Multiple-monitor connection might require a screen size larger than 4096x4096. To bypass this limitation, use one of the following solutions:
  • If you have to use VMware Hardware version 11 (HWv11) or later for your virtual machine, add the following line into the virtual machine's VMX configuration file:
    mks.enable3d = TRUE

    With this solution, the Linux operating system can report 3D capabilities to software applications, such as Chrome. However, doing so might impact the Linux system's performance.

  • If your virtual machine can use VMware Hardware version 10, use the following line in your virtual machine's VMX file:
    virtualHW.version = "10"

    This solution is not applicable for RHEL 6.8 and CentOS 6.8.
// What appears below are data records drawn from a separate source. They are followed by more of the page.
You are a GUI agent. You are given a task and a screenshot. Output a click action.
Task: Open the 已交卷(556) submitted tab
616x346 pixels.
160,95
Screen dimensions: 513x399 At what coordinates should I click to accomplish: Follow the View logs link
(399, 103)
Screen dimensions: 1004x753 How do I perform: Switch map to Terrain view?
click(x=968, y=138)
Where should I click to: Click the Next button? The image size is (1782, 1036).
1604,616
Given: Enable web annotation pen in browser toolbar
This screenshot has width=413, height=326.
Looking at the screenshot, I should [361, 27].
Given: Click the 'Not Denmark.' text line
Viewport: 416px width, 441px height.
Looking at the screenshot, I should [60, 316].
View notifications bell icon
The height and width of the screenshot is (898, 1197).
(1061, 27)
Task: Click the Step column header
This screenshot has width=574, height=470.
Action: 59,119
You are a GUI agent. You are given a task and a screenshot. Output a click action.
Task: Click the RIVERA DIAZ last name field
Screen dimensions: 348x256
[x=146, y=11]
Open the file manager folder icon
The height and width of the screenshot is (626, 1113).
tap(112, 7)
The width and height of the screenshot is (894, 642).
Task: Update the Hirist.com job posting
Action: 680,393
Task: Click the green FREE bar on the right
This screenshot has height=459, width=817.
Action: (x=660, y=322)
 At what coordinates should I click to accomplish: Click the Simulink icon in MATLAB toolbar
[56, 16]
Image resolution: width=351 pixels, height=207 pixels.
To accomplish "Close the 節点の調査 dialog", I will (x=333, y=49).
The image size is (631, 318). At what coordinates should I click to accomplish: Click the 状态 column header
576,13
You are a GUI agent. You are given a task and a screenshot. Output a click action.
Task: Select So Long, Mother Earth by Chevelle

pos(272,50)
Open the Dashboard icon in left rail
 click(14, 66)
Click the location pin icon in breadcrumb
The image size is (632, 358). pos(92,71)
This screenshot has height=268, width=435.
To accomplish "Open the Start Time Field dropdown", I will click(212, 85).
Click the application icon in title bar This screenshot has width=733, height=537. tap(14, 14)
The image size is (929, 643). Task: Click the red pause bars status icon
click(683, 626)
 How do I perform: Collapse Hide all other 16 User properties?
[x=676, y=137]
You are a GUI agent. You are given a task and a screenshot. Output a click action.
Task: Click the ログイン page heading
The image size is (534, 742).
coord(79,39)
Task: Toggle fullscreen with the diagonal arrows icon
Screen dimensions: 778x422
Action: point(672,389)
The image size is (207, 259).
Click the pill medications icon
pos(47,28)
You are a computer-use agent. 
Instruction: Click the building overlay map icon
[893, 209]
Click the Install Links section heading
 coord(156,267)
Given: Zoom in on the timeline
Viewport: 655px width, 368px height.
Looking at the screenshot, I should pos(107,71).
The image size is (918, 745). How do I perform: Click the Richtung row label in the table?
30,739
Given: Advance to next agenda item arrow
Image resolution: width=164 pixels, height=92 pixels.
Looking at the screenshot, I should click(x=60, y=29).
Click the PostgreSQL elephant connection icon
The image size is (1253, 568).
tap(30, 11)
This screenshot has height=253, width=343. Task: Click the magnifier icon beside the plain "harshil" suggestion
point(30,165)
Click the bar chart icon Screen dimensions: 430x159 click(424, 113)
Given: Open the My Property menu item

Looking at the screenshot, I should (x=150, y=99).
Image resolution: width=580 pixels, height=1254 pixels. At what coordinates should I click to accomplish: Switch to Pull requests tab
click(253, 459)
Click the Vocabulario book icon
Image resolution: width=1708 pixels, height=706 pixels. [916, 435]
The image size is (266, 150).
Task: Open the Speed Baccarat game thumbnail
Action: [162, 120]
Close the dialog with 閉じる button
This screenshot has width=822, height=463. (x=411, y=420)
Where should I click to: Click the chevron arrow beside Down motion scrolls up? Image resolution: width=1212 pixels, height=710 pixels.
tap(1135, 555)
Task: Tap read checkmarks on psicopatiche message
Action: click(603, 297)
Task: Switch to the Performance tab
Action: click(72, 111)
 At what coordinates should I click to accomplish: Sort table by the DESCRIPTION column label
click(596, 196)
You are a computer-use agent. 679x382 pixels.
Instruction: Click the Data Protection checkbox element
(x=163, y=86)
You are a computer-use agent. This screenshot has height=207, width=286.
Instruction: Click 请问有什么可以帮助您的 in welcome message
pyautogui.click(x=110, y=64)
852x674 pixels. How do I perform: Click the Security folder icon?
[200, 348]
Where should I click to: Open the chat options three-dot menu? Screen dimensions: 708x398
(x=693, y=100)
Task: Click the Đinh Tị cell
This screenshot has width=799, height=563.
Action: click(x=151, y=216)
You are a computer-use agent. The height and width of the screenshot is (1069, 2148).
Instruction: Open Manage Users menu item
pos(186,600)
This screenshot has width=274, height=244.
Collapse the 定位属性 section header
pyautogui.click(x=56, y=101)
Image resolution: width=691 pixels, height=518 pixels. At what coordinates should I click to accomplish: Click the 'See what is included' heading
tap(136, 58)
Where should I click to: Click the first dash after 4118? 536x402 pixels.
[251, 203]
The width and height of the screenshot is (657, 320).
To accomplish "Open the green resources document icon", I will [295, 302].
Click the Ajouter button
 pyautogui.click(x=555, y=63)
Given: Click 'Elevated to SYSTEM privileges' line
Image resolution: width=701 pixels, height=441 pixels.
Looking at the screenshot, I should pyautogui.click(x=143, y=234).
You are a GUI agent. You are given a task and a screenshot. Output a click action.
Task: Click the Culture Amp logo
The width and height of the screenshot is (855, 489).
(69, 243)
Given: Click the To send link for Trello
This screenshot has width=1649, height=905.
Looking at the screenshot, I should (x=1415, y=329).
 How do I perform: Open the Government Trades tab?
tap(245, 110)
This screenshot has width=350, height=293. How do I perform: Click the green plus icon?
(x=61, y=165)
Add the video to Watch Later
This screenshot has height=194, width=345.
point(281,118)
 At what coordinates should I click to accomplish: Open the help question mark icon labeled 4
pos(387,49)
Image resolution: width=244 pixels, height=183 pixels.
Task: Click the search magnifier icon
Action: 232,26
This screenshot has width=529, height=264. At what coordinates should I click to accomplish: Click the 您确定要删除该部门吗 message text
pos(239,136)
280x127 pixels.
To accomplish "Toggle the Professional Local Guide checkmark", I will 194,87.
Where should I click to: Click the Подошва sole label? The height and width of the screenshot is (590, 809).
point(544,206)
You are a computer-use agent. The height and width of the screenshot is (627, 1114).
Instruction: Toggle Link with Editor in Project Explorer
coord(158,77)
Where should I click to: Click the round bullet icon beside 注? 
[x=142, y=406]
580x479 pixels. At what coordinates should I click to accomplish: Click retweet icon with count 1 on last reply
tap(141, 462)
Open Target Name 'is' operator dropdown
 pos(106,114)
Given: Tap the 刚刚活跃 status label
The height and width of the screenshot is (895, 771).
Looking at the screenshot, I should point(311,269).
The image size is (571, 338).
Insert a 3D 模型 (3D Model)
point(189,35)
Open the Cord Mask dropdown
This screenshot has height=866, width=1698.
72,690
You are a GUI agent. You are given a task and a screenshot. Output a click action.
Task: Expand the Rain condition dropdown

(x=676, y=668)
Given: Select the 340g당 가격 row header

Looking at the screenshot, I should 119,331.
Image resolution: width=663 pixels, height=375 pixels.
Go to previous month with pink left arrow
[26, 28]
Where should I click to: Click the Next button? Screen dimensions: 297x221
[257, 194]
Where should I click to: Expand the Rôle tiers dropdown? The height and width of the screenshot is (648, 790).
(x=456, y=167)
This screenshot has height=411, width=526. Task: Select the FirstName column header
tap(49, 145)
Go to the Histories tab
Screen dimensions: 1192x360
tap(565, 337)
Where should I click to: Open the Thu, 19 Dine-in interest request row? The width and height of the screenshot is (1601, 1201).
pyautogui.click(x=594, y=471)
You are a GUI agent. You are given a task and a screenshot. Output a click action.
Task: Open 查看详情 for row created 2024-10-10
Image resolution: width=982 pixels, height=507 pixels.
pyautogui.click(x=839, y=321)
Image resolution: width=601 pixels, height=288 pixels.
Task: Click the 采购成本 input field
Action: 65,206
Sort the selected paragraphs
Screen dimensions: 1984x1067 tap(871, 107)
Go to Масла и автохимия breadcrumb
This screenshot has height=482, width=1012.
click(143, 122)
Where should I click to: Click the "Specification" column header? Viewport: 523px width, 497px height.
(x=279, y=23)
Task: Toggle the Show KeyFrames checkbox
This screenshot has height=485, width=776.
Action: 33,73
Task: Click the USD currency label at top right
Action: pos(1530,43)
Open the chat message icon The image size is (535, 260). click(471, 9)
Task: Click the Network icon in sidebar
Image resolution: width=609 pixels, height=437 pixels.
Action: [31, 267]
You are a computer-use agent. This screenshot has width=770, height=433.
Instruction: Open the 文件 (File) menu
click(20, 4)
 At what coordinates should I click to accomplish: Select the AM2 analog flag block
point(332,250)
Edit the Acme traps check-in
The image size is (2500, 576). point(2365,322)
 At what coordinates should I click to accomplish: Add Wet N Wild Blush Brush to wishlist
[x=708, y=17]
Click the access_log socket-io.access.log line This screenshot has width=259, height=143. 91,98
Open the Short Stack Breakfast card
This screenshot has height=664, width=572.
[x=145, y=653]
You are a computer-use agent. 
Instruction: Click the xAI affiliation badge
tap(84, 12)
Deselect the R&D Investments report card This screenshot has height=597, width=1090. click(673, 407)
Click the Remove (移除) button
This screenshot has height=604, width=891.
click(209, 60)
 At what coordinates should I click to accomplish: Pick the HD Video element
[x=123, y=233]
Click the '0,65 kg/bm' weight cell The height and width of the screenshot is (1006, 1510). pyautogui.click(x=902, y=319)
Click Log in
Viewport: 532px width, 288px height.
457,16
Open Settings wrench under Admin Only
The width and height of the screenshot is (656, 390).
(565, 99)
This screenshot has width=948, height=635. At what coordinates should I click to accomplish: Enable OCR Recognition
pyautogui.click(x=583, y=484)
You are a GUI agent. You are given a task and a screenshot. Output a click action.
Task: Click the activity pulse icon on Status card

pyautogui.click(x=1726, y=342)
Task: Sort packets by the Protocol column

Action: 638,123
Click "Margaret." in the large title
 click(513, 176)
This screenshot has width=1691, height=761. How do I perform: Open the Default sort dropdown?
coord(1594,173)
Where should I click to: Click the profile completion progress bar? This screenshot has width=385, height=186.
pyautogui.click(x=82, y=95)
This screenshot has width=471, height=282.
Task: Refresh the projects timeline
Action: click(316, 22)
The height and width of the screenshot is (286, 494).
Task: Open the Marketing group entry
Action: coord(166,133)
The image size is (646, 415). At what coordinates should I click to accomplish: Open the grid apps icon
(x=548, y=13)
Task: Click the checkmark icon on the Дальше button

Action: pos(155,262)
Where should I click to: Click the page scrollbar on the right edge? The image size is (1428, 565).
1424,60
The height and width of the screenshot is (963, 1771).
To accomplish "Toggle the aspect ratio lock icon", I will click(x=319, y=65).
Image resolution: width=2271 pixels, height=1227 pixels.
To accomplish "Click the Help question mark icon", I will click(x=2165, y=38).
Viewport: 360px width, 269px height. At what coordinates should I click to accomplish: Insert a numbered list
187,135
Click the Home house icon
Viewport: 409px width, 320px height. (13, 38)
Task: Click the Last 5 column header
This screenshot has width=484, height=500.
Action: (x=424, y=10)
    To make this solution work on Ubuntu 16.04 systems, you must install the latest patches from the official Ubuntu repositories.

vCPU and Memory Settings

To improve the performance of a 2D or vSGA desktop, set more vCPUs and virtual memory for the Linux virtual machine. For example, set 2 vCPUs and 2 GB of virtual memory.

For the large screen of multiple monitors, such as four monitors, set 4 vCPUs and 4 GB of virtual memory for the virtual machine.

For the video playback purpose in a 2D or vSGA desktop, set 4 vCPUs and 4 GB of virtual memory for the virtual machine.

3D Memory Settings

To improve performance in a vSGA multiple monitor environment, set the 3D Memory setting for the virtual machine to 1 GB or larger.